AVAILABLE DATA:
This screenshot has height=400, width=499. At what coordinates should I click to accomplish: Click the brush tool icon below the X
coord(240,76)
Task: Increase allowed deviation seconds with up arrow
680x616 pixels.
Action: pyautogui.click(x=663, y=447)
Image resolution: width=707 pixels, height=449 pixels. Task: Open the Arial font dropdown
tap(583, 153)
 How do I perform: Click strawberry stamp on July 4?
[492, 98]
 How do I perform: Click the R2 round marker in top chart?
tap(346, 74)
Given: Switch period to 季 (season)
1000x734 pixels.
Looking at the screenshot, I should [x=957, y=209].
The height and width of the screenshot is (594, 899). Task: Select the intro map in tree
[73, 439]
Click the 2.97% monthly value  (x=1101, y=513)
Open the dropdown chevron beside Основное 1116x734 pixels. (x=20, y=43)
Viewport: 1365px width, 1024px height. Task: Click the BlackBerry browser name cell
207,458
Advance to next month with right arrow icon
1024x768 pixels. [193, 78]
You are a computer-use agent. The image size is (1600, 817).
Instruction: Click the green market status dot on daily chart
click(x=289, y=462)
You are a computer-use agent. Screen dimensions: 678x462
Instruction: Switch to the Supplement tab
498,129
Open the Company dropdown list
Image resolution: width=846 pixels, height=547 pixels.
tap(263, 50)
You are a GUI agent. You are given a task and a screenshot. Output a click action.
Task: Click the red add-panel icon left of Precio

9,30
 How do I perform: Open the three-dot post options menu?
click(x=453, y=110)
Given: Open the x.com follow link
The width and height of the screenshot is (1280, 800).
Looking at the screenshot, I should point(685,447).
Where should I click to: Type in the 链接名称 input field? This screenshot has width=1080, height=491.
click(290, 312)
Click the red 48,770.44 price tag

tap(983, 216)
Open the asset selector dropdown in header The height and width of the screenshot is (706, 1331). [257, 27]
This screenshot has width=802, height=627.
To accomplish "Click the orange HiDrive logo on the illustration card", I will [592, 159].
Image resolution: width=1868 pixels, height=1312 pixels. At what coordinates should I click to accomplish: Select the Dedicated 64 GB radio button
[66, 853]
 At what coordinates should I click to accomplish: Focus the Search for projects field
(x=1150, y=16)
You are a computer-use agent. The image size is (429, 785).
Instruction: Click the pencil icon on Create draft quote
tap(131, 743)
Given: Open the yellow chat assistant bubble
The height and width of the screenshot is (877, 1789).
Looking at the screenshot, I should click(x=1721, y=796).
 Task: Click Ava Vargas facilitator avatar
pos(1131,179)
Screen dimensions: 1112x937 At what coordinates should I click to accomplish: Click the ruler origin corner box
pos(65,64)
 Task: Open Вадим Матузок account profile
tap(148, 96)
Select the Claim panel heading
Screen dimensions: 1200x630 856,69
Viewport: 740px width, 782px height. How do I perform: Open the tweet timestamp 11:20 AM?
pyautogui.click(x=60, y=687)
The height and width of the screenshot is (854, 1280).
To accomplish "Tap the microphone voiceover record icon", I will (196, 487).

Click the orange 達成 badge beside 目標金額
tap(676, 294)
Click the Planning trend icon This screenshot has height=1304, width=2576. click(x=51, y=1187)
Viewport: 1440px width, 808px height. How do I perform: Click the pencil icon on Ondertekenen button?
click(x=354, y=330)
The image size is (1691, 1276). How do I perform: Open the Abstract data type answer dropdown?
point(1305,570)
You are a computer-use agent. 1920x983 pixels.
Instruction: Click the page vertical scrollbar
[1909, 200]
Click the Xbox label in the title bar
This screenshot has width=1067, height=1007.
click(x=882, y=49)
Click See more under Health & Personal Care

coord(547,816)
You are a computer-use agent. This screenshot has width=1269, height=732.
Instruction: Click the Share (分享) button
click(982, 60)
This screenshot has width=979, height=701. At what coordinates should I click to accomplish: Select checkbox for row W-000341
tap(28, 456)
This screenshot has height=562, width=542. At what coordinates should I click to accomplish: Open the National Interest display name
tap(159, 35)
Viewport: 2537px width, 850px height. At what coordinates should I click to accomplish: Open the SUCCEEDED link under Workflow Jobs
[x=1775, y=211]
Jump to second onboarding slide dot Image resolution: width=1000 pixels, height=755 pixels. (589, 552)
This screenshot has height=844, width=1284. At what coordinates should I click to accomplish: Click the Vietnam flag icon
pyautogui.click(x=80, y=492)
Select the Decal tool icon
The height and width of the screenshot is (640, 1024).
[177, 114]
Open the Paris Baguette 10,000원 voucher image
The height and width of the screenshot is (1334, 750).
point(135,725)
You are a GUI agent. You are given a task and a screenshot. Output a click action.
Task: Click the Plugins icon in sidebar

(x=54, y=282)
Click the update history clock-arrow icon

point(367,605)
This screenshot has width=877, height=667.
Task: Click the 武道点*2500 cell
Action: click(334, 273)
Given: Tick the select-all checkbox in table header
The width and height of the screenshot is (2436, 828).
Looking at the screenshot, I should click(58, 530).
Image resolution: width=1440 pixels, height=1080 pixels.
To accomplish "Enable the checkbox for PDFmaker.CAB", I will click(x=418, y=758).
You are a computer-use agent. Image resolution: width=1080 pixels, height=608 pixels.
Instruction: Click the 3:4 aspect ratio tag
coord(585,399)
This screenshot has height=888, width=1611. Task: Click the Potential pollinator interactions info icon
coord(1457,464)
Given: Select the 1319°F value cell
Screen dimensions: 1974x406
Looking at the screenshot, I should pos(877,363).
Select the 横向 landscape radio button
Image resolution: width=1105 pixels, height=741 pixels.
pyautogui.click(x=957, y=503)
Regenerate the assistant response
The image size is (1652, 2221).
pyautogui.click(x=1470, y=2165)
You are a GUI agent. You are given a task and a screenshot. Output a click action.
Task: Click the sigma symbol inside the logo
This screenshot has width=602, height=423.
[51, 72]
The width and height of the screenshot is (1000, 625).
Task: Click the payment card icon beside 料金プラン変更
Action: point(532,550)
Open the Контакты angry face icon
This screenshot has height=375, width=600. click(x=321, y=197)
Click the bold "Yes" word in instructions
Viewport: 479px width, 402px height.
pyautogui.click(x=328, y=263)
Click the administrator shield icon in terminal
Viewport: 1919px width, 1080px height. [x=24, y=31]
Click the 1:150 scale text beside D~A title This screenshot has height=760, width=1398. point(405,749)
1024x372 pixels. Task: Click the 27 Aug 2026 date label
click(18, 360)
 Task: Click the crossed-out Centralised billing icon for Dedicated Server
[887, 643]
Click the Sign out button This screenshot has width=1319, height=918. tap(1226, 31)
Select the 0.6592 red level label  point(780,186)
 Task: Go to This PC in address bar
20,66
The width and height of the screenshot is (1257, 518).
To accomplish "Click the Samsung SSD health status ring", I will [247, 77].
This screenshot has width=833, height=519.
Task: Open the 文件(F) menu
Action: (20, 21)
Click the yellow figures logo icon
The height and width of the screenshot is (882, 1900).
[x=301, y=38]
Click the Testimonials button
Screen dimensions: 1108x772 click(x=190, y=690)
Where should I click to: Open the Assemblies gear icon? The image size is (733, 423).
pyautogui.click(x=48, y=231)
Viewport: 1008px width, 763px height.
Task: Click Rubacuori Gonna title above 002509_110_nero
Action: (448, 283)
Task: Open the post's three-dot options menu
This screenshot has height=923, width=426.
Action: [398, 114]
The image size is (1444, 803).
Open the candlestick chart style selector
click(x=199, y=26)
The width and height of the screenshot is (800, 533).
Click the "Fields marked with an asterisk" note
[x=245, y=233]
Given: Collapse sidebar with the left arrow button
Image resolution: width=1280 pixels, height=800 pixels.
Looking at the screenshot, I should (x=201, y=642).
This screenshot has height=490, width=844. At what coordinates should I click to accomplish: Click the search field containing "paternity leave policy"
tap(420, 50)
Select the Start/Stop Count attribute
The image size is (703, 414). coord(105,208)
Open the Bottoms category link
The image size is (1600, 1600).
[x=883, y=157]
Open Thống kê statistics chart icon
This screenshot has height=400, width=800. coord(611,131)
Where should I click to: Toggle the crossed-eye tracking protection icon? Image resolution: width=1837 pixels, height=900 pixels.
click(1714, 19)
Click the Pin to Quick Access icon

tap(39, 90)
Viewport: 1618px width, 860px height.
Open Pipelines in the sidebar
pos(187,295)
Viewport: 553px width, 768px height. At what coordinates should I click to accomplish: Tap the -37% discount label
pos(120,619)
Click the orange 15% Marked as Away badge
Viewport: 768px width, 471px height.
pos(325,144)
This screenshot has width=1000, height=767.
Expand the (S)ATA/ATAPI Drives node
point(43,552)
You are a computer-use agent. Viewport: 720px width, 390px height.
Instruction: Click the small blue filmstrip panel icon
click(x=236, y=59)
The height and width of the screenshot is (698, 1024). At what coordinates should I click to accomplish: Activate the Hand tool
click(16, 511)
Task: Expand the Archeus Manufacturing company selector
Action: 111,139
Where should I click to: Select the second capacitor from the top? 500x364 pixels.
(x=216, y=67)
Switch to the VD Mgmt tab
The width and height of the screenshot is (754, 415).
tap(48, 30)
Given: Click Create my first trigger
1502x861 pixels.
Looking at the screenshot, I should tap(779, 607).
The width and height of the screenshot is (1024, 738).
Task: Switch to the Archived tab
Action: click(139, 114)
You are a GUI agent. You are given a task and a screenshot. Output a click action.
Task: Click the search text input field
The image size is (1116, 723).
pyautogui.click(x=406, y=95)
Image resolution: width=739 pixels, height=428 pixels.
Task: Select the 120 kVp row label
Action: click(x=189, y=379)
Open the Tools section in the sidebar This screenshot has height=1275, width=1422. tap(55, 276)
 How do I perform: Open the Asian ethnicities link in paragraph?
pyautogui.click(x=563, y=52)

TASK STATEMENT:
Copy every line of the records above, starting with the first, up to and including the line containing "Given: Switch period to 季 (season)".

WRITTEN ANSWER:
This screenshot has height=400, width=499. At what coordinates should I click to accomplish: Click the brush tool icon below the X
coord(240,76)
Task: Increase allowed deviation seconds with up arrow
680x616 pixels.
Action: pyautogui.click(x=663, y=447)
Image resolution: width=707 pixels, height=449 pixels. Task: Open the Arial font dropdown
tap(583, 153)
 How do I perform: Click strawberry stamp on July 4?
[492, 98]
 How do I perform: Click the R2 round marker in top chart?
tap(346, 74)
Given: Switch period to 季 (season)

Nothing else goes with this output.